A few area players have decided it's time for a total makeover, starting with a new name. "Hip-hop is a cliché term," says the Hurricane's Stan Henry. "We should start calling it what it really is: pop culture."
"I'd rather present parties than concerts," says veteran promoter Bill Pile.
Fortunately, these pop-culture parties won't just offer the same product with a more alluring name. Over the years, too many rap events have deteriorated into pathetic displays of hostility, with surly lyricists blaming their fans for their own inadequacies and blackmailing the crowd with threats to leave the stage if they don't receive a ransom of undeserved applause. Female fans frequently get the worst treatment, with misogynist fog billowing from the stage like smoke-machine exhaust at a metal show.
Locally, James Reed has proven hip-hop happenings can be infinitely more appealing. His Oro Negro shows, which popped up at various locations last summer, embraced audience interaction and promoted a positive, woman-friendly environment. Those elements, in addition to Oro Negro's focus on up-and-coming new talent, made Reed's showcases the local equivalent of New York's twelve-year-old Lyricist Lounge, which spawned Mos Def and Talib Kweli, hosted Eminem and Notorious B.I.G. and produced several classic compilations. Now, thanks to Reed, Pile and Henry, the Lyricist Lounge itself will be a monthly fixture in Kansas City starting on Saturday, January 18, and continuing on the third Saturday of each month at the Hurricane.
Perhaps the Lyricist Lounge's organizers hadn't heard about Kansas City's sparse support for under-the-radar rap, though it's likely the Roots might have submitted a less-than-flattering reference. But Pile says KC is in the right place at the right time of the week. "They needed something on a Saturday between Minneapolis and Denver," he admits. "It was pretty much luck."
The biggest beneficiaries of this fortunate twist will be local MCs, who will no longer have to submit parental permission slips or pretend to be calypso singers until they're safely on area stages. El Torreon, the Brick and the Hurricane all began welcoming area rappers in the past year, but the Lyricist Lounge provides the biggest break. It's a chance to share a bill with old-school legends: Das EFX and Boot Camp Clik headline the January 18 show; other potential visitors include Big Daddy Kane, Warren G and MC Lyte. That means a knowledgeable, enthusiastic crowd, one that will oooh at furious freestyles and encourage amateur wordsmiths.
And though Lyricist Lounge events are inviting and informal, they're also structured. That means no insufferable waits between acts and no stages clogged with talentless hangers-on. Master Fuol, the tour's goofy yet professional host and hype man, keeps things moving, ensuring there's always a mic in use or a roof-incinerating record in rotation.

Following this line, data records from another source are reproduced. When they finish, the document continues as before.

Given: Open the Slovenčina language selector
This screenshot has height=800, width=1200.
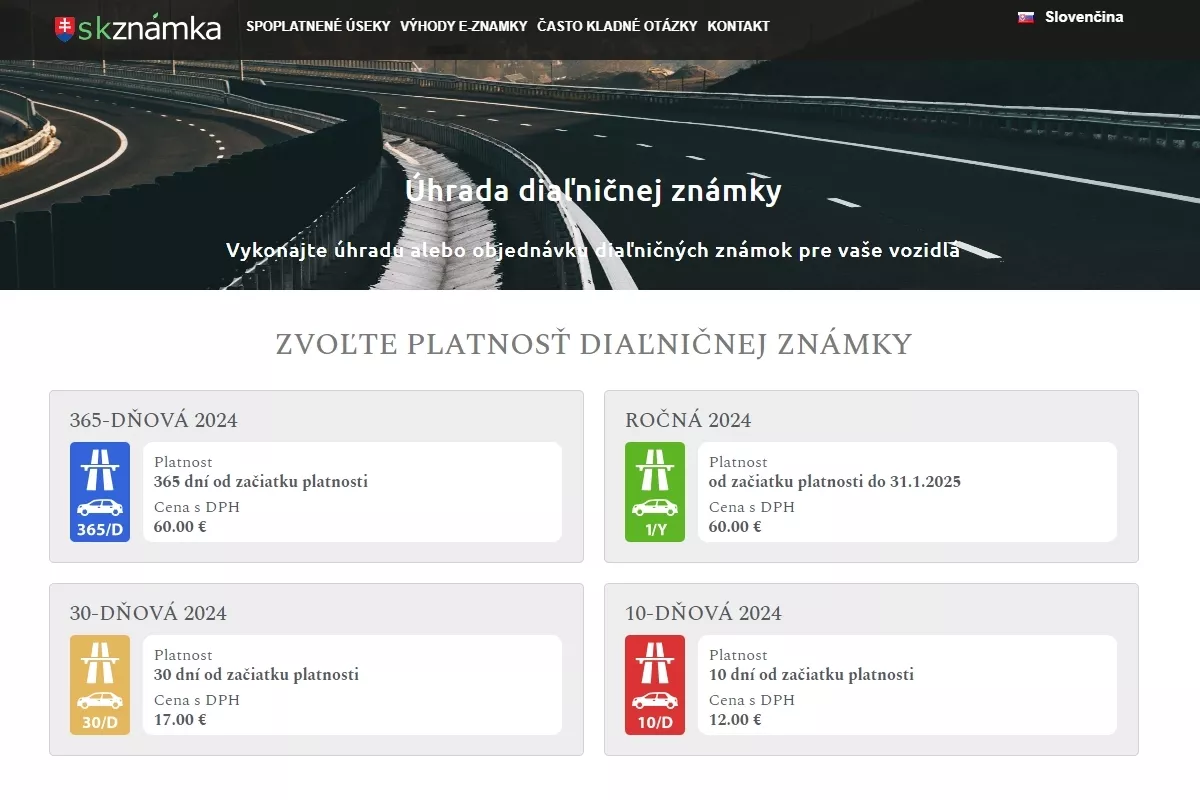Looking at the screenshot, I should (x=1083, y=17).
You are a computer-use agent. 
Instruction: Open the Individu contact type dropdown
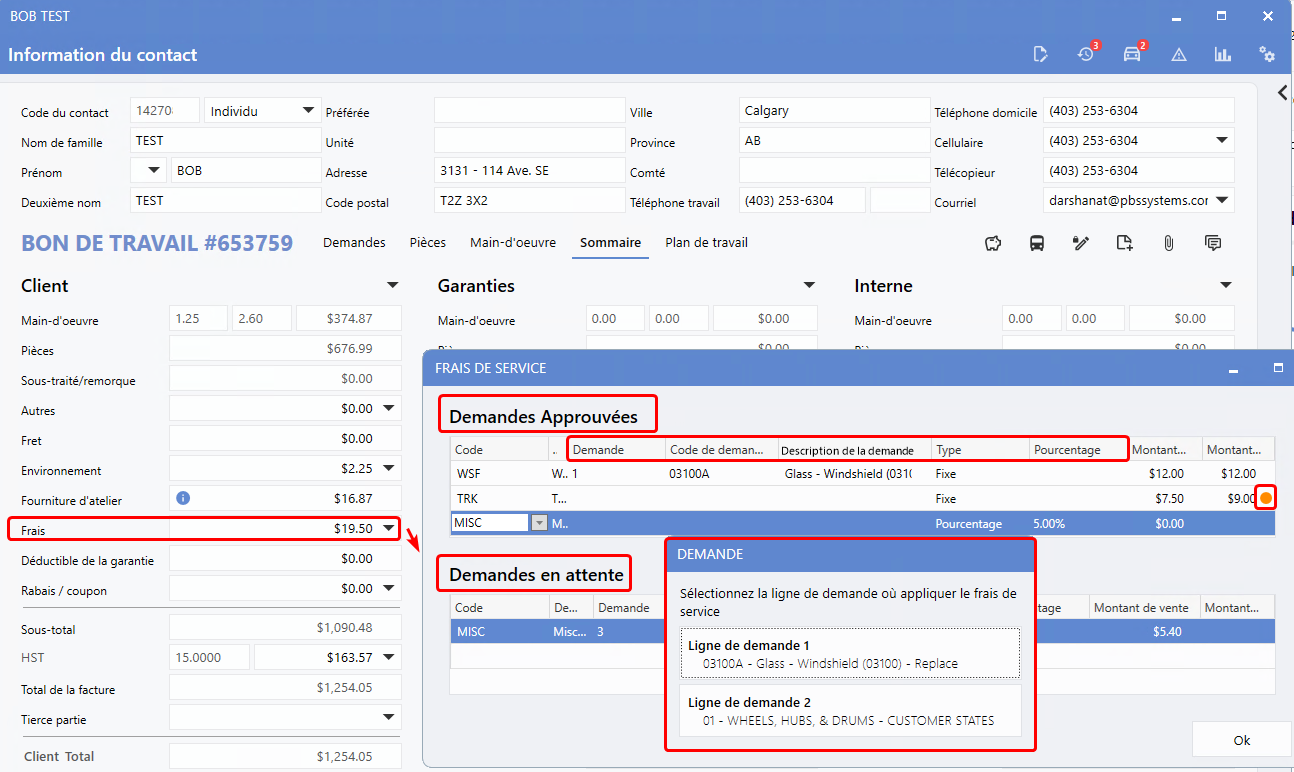point(308,111)
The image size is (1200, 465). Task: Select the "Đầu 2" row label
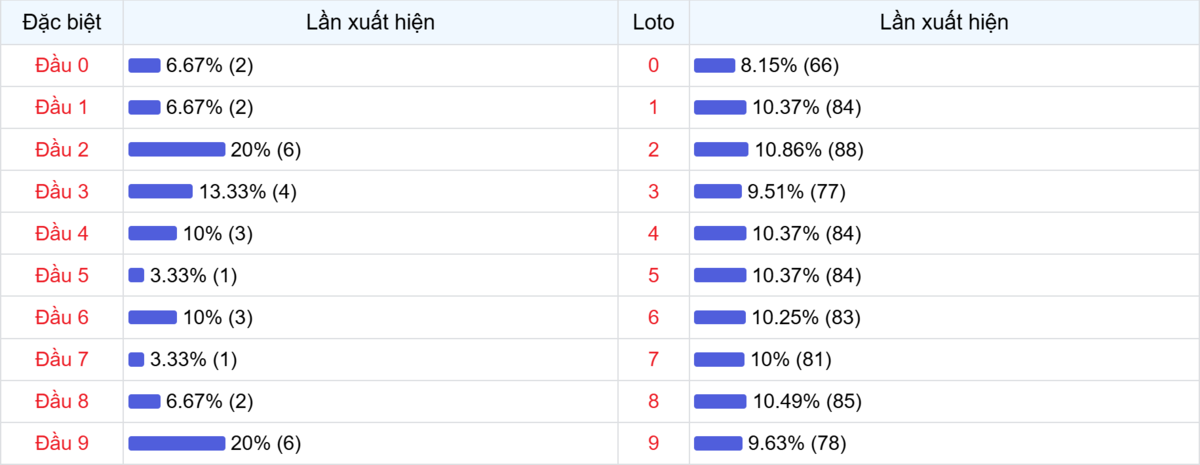click(61, 149)
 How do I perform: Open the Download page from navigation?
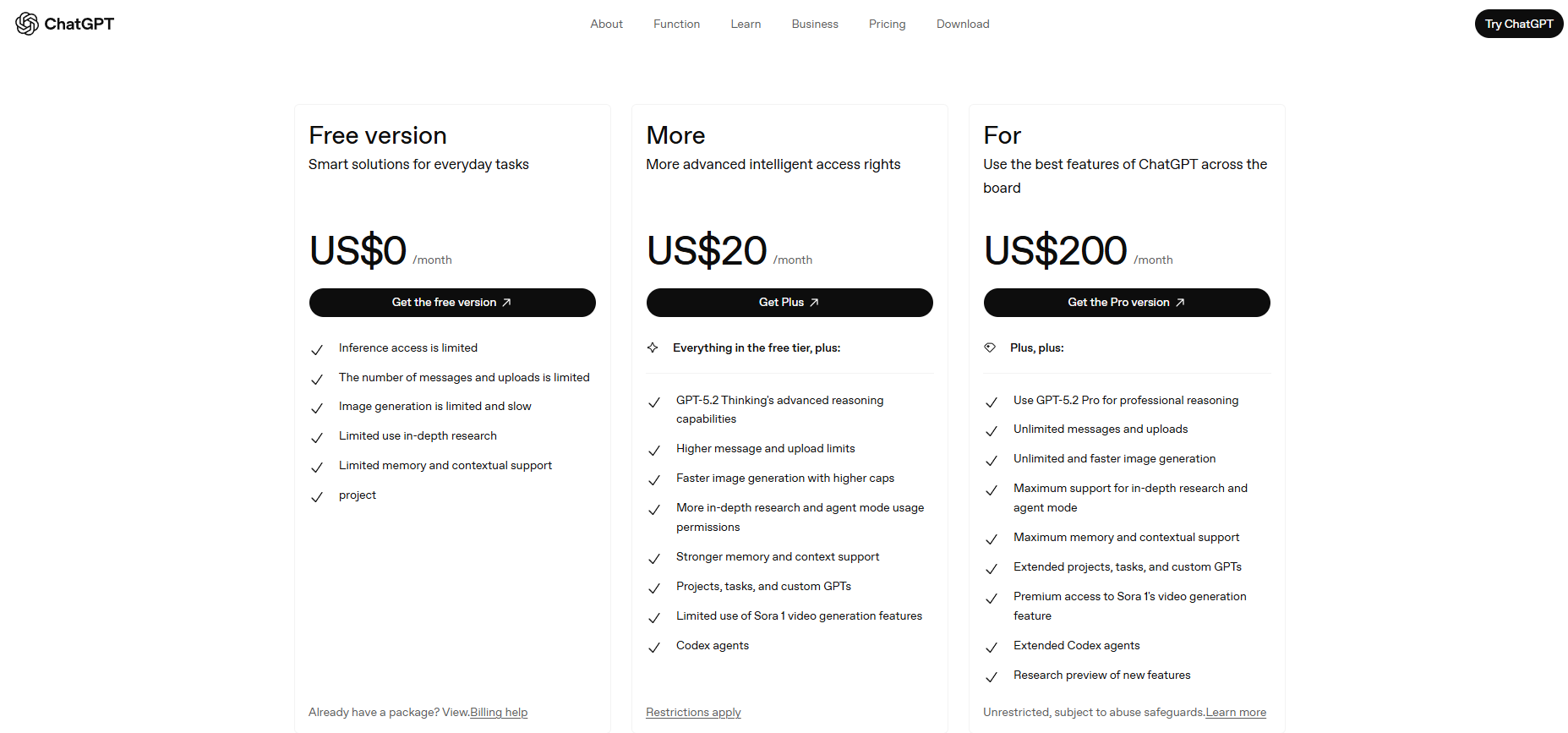963,24
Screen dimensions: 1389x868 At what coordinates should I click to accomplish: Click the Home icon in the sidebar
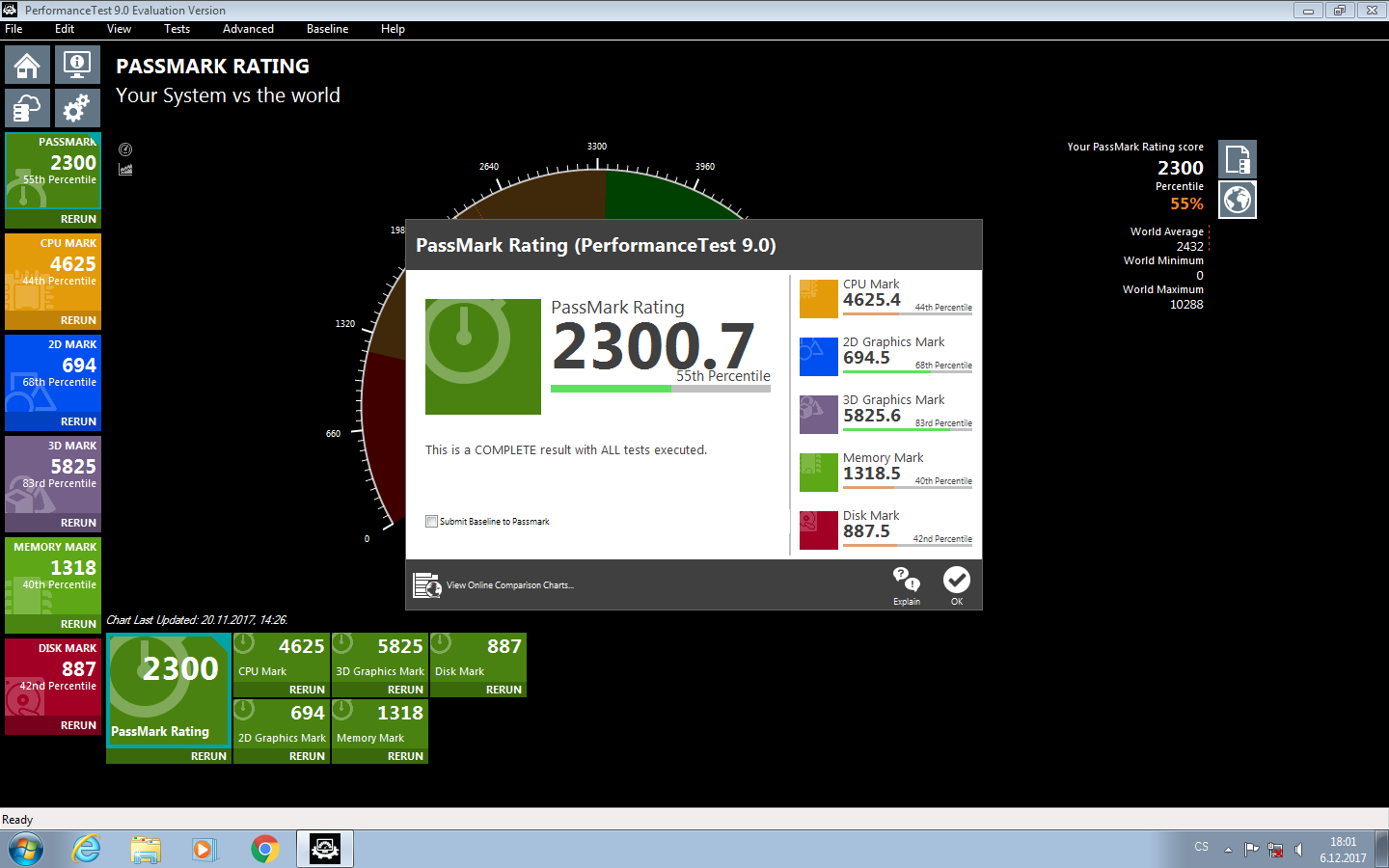click(x=27, y=66)
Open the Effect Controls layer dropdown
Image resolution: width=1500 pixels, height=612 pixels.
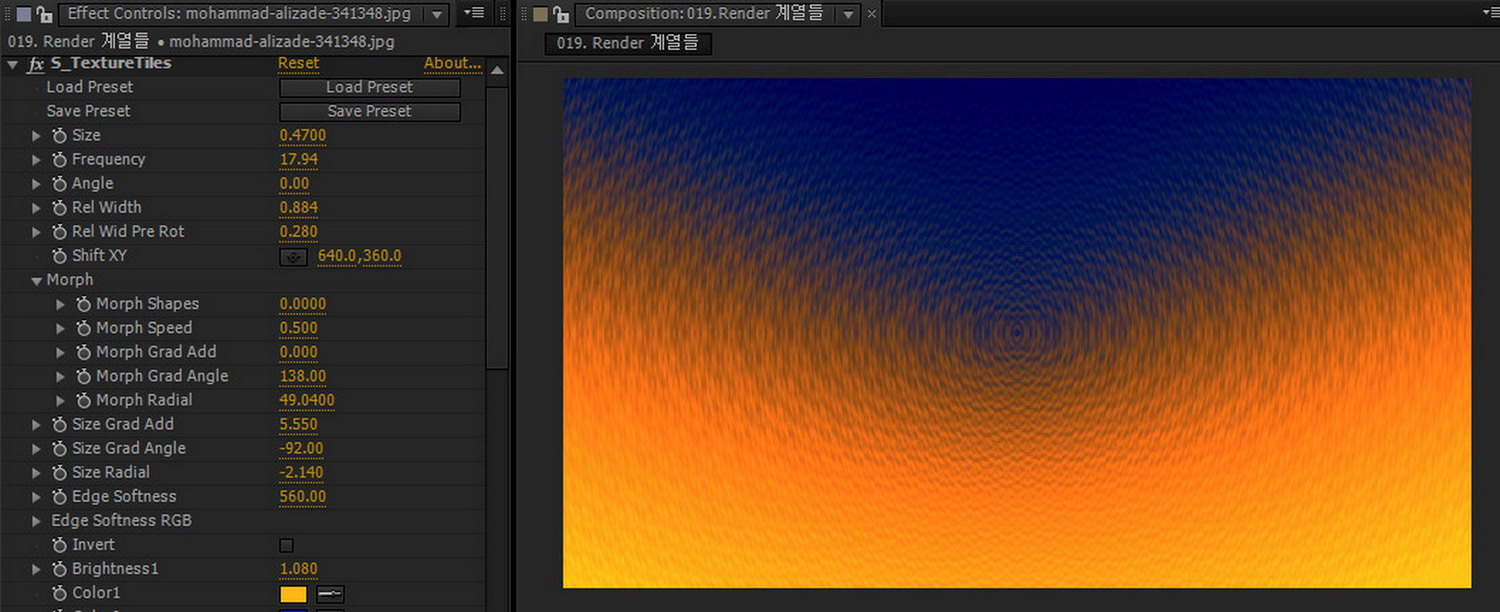(x=437, y=14)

Hip-hop has the most interactive potential of any genre. Most members of the audience at a rock show can't really get involved unless they haul along their own guitars, amps and drum sets. But as Nas says, all MCs need is one mic. Guests at the Lounge can generate their own excitement by jumping into a freestyle session -- and when you don't know what you're going to say next and the crowd is waiting, it's an adrenaline shot. Improvisational jazz jams provide similar thrills, but those require some mastery of an instrument. Entry-level freestyling requires only a voice and a vocabulary.
Lyricist Lounge residencies are usually limited to larger cities, so Kansas City's inclusion represents a victory. But this coup goes beyond the "who, me?" thrills KC gets from being recognized for any reason. With the tools Lyricist Lounge provides, the city's hip-hop scene could evolve from hoping people notice to making them pay attention.